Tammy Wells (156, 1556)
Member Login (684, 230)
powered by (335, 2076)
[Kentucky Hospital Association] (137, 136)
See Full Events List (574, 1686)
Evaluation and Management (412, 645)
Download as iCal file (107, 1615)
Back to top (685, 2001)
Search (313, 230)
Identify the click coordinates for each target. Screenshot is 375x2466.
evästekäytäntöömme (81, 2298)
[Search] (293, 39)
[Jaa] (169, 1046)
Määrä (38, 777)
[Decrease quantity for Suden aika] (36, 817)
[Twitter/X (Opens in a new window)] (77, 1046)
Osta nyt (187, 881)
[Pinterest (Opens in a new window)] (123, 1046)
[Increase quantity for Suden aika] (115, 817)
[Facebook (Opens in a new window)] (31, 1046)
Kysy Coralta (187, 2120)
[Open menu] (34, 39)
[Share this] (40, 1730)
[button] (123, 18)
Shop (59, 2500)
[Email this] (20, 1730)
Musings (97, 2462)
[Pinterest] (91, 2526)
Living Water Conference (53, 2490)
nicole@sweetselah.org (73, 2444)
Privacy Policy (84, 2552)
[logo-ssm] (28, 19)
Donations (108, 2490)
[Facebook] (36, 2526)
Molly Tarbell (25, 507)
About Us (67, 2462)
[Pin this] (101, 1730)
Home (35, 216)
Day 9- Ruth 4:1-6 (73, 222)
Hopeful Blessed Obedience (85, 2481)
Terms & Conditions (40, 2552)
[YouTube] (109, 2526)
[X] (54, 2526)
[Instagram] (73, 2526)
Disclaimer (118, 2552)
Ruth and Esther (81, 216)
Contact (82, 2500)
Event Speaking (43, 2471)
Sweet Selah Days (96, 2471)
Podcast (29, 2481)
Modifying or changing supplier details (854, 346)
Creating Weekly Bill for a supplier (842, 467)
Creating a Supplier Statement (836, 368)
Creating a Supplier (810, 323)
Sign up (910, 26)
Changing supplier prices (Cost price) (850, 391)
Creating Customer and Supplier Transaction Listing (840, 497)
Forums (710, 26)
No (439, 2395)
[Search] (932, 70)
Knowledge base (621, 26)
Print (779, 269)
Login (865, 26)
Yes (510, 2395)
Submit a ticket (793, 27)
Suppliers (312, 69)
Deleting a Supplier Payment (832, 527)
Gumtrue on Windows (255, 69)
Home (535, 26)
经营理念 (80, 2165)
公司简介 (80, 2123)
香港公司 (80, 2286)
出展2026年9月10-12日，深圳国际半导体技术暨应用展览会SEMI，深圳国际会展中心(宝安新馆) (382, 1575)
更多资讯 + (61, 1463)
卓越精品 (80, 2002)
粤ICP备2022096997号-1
* * * * * * *
**Exercise brief**
Having found the line that contains "Modifying or changing", set down that line and all the rest through the end of the records, exactly.

**Your solution**
Modifying or changing supplier details (854, 346)
Creating Weekly Bill for a supplier (842, 467)
Creating a Supplier Statement (836, 368)
Creating a Supplier (810, 323)
Sign up (910, 26)
Changing supplier prices (Cost price) (850, 391)
Creating Customer and Supplier Transaction Listing (840, 497)
Forums (710, 26)
No (439, 2395)
[Search] (932, 70)
Knowledge base (621, 26)
Print (779, 269)
Login (865, 26)
Yes (510, 2395)
Submit a ticket (793, 27)
Suppliers (312, 69)
Deleting a Supplier Payment (832, 527)
Gumtrue on Windows (255, 69)
Home (535, 26)
经营理念 (80, 2165)
公司简介 (80, 2123)
香港公司 (80, 2286)
出展2026年9月10-12日，深圳国际半导体技术暨应用展览会SEMI，深圳国际会展中心(宝安新馆) (382, 1575)
更多资讯 + (61, 1463)
卓越精品 (80, 2002)
粤ICP备2022096997号-1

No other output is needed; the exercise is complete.